* **ABOUT THIS TASK**:
Your answer should consist of each line below that includes the word "three".

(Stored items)
########
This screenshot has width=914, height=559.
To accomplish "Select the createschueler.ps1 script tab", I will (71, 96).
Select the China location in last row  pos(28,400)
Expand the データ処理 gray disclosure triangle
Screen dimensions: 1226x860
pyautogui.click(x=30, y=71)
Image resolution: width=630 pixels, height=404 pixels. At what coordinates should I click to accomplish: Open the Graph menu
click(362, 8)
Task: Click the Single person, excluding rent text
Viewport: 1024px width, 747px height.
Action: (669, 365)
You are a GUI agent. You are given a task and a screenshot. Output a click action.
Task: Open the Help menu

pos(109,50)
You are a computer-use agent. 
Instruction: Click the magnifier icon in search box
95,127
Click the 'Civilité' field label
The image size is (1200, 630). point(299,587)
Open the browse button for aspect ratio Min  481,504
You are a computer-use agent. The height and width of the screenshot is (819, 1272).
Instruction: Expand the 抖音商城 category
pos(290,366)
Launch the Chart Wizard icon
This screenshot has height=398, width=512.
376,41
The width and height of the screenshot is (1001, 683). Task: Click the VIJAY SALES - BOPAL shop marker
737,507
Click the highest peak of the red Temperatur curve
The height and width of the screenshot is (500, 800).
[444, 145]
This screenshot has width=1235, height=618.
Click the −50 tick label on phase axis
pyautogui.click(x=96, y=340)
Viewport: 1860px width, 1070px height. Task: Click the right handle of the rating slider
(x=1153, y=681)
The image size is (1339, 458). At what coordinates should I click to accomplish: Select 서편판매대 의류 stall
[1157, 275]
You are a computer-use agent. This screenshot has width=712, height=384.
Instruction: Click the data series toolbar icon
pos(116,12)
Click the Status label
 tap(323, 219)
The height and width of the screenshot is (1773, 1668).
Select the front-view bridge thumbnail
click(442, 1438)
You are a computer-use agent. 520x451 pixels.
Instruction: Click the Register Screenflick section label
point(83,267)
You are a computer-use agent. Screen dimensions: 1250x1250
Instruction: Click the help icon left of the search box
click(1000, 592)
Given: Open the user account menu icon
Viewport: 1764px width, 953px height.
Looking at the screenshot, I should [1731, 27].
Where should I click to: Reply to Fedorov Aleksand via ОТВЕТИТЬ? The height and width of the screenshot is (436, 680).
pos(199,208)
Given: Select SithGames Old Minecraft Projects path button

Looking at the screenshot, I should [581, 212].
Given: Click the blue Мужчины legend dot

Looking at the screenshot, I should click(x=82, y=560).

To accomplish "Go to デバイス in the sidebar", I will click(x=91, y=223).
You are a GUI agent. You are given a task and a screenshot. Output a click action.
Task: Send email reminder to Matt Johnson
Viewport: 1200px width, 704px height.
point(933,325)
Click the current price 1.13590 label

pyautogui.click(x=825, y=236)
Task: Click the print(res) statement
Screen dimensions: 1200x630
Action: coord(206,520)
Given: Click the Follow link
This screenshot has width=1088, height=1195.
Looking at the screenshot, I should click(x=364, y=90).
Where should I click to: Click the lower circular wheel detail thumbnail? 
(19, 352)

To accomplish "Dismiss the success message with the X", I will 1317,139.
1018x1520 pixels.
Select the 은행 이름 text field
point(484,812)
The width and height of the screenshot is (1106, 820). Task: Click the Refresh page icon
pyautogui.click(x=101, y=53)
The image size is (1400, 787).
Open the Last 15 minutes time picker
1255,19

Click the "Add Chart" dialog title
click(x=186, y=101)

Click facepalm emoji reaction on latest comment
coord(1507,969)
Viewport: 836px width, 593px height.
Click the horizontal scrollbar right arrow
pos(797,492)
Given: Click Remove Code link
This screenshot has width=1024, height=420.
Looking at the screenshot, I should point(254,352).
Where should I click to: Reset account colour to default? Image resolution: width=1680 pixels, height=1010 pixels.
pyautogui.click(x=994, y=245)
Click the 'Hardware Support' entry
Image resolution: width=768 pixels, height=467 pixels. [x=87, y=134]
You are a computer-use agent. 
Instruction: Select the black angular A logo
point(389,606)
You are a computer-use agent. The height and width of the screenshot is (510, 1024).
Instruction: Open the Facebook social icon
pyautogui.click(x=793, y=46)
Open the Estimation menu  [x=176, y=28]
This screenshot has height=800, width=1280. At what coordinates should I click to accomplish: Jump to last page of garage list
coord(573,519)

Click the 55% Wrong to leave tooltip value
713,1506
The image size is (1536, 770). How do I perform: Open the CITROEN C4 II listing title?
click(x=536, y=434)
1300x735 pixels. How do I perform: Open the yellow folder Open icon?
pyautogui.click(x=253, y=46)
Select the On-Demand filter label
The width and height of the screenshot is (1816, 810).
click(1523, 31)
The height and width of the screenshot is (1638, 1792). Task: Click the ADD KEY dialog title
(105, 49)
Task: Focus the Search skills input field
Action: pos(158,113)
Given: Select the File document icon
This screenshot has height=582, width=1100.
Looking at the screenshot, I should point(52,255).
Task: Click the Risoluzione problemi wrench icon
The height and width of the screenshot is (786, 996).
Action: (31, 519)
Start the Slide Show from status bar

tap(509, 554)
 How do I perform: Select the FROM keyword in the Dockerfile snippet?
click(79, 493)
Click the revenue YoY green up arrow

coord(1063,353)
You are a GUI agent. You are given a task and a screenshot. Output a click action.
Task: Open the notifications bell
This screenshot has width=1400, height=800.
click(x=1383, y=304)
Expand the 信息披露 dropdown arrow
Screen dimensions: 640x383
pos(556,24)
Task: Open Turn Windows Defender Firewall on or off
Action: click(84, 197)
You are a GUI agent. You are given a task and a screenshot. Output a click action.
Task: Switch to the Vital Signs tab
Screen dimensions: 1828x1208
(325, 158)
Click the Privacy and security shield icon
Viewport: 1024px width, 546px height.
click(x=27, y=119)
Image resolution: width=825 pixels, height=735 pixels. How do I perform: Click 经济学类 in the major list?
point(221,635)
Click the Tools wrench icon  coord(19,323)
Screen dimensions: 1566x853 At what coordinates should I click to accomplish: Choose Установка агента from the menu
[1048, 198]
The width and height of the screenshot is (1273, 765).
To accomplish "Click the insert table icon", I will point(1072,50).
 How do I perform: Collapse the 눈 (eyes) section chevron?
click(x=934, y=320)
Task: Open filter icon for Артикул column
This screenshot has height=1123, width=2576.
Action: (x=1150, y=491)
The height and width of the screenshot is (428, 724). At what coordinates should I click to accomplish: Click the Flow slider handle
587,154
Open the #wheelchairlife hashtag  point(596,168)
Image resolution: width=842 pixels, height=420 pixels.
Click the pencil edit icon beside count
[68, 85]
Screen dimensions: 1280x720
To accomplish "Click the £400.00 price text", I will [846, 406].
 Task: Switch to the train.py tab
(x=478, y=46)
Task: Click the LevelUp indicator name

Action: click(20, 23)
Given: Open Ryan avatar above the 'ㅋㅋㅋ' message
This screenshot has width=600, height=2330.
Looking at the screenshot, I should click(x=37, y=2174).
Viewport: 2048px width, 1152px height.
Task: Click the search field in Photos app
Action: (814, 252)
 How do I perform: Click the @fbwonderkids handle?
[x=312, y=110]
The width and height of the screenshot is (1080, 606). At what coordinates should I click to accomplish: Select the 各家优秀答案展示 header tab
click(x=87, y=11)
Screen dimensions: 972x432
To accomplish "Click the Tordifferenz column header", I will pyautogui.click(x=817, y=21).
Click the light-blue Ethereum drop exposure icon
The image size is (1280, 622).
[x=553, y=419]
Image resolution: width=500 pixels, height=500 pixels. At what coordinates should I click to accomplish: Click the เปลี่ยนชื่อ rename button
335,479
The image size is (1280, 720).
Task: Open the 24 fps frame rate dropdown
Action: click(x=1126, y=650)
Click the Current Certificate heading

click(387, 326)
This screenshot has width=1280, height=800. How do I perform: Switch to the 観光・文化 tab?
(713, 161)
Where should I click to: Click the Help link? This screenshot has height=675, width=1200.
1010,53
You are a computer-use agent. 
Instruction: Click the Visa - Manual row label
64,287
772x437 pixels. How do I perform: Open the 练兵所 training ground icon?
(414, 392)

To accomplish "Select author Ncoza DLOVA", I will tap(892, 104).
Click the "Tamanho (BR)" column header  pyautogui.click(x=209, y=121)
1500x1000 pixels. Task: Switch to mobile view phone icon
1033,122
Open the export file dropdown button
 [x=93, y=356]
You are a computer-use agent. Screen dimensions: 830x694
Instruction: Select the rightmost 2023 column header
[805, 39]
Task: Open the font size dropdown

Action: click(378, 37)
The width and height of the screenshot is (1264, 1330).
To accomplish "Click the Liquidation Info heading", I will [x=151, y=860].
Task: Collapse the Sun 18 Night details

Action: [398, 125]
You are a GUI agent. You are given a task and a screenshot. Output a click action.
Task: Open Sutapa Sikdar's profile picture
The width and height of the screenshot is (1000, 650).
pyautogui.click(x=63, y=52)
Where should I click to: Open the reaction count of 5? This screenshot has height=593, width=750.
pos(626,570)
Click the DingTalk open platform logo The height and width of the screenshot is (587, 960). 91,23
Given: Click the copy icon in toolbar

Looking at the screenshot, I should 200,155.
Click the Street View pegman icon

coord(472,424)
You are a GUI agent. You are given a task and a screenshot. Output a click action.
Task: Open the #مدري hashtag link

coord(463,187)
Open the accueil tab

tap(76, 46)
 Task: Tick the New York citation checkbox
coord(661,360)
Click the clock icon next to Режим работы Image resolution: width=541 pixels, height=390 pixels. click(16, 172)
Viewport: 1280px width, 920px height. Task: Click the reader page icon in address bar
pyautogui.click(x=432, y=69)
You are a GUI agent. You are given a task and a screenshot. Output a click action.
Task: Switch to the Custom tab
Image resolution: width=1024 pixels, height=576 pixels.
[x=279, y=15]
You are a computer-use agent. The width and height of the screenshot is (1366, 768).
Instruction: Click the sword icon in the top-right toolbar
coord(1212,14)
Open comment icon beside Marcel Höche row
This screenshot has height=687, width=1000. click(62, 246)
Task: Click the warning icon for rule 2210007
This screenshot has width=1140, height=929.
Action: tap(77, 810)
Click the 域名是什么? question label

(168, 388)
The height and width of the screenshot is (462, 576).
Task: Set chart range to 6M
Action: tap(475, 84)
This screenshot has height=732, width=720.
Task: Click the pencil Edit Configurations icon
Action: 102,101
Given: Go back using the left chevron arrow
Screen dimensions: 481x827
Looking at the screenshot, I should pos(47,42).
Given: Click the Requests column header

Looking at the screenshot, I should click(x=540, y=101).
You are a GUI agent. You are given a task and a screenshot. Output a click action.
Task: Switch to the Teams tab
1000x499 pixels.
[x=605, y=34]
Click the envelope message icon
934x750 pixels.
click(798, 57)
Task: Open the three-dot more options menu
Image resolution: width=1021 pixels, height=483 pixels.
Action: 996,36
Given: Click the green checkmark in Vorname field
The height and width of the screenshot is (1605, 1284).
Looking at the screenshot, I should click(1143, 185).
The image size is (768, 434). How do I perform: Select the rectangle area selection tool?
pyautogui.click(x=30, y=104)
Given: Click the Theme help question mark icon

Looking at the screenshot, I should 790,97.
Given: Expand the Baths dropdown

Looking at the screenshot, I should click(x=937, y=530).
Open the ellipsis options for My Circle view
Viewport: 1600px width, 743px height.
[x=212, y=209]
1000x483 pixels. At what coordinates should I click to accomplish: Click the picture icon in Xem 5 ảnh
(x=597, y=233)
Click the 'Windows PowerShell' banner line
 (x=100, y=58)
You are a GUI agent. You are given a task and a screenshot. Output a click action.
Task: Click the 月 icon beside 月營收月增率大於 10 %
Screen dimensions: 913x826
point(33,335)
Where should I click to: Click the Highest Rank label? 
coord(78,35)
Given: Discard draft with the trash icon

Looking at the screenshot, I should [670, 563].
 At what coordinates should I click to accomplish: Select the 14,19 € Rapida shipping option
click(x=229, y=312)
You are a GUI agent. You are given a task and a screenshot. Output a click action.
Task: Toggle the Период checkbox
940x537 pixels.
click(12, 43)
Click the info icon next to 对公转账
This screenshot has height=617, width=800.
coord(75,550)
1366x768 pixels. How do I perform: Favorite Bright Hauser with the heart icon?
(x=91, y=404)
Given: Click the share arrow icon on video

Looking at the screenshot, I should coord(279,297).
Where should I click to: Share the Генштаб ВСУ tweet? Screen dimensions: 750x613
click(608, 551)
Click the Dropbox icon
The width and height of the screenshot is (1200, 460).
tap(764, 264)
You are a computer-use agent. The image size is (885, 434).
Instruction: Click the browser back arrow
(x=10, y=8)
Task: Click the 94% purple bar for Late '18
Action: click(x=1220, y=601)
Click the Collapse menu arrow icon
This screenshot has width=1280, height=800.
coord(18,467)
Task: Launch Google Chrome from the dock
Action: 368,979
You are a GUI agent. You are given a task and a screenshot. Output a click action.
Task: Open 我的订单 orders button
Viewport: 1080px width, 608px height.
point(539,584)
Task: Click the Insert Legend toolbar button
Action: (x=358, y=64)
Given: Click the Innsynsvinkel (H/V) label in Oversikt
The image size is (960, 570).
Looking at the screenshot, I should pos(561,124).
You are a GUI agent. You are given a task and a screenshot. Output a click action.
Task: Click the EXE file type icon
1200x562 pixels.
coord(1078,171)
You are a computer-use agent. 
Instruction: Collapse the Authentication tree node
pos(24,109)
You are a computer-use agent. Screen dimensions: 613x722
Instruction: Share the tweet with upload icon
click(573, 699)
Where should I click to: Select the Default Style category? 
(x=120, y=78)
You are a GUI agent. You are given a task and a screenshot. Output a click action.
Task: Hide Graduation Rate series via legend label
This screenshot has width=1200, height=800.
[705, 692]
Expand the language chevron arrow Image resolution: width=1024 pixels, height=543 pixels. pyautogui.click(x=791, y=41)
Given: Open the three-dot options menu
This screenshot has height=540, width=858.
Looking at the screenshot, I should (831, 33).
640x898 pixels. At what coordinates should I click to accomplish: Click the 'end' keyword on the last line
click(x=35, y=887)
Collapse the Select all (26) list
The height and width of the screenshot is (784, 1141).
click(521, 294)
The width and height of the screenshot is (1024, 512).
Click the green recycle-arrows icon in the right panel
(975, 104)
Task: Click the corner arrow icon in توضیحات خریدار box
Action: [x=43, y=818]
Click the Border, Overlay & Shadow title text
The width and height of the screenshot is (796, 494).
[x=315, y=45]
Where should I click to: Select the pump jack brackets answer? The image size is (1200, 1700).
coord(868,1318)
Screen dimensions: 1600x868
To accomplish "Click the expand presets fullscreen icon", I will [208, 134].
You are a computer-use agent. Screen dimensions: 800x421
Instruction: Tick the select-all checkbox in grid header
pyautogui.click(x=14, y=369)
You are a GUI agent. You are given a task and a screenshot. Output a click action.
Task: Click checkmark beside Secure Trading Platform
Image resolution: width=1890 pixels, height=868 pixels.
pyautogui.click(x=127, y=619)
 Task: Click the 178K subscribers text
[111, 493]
########
* **TASK RESULT**:
Task: Open the three-dot more options menu
Given: Open the three-dot options menu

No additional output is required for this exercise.